The trap-target command is used to add/remove a trap receiver from an snmp-trap-group. The operational parameters specified in the command include:

• The IP address of the trap receiver

• The UDP port used to send the SNMP trap

• SNMP version

• SNMP community name for SNMPv1 and SNMPv2c receivers.

• Security name and level for SNMPv3 trap receivers.

A single snmp-trap-group log-id can have multiple trap-receivers. Each trap receiver can have different operational parameters.

An address can be configured as a trap receiver more than once as long as a different port is used for each instance.

To prevent resource limitations, only configure a maximum of 10 trap receivers.

The no form of this command removes the SNMP trap receiver from the SNMP trap group.

Parameters

name

Specifies the name of the trap target, up to 28 characters.

ip-address

Specifies the IP address of the trap receiver in dotted decimal notation. Only one IP address destination can be specified per trap destination group.

Values

ipv4-address	a.b.c.d (host bits must be 0)
ipv6-address	x:x:x:x:x:x:x:x[-interface]
	x:x:x:x:x:x:d.d.d.d[-interface]
	x: [0..FFFF]H
	d: [0..255]D
	interface: 32 characters maximum, mandatory for link local addresses

port

Specifies the destination UDP port used for sending traps to the destination, expressed as a decimal integer. Only one port can be specified per trap-target statement. If multiple traps need to be issued to the same address then multiple ports must be configured.

Default

162

Values

1 to 65535

snmpv1 | snmpv2c | snmpv3

Specifies the SNMP version format to use for traps sent to the trap receiver.
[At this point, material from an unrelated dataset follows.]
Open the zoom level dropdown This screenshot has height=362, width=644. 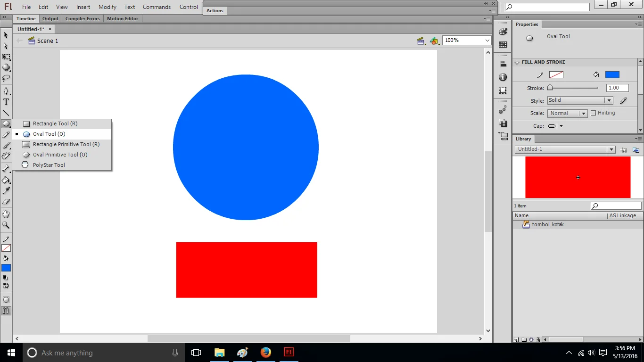(x=488, y=40)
The keyword snmpv1 selects the SNMP version 1 format. When specifying snmpv1, the notify-community must be configured for the proper SNMP community string that the trap receiver expects to be present in alarms and traps messages. If the SNMP version is changed from snmpv3 to snmpv1, then the notify-community parameter must be changed to reflect the community string rather than the security-name that is used by snmpv3.

The keyword snmpv2c selects the SNMP version 2c format. When specifying snmpv2c, the notify-community must be configured for the proper SNMP community string that the trap receiver expects to be present in alarms and traps messages. If the SNMP version is changed from snmpv3 to snmpv2c, then the notify-community parameter must be changed to reflect the community string rather than the security-name that is used by snmpv3.

The keyword snmpv3 selects the SNMP version 3 format. When specifying snmpv3, the notify-community must be configured for the SNMP security-name. The security name is the name of a locally configured user. If the SNMP version is changed from snmpv1 or snmpv2c to snmpv3, then the notify-community parameter must be changed to reflect the security-name rather than the community string used by snmpv1 or snmpv2c.

The following conditions must all be met before traps will be issued using an SNMPv3 trap-target:

The user name must be configured, and must be configured with an snmp group that exists.

The v3 access group must be configured, or be one of the built-in SR OS views.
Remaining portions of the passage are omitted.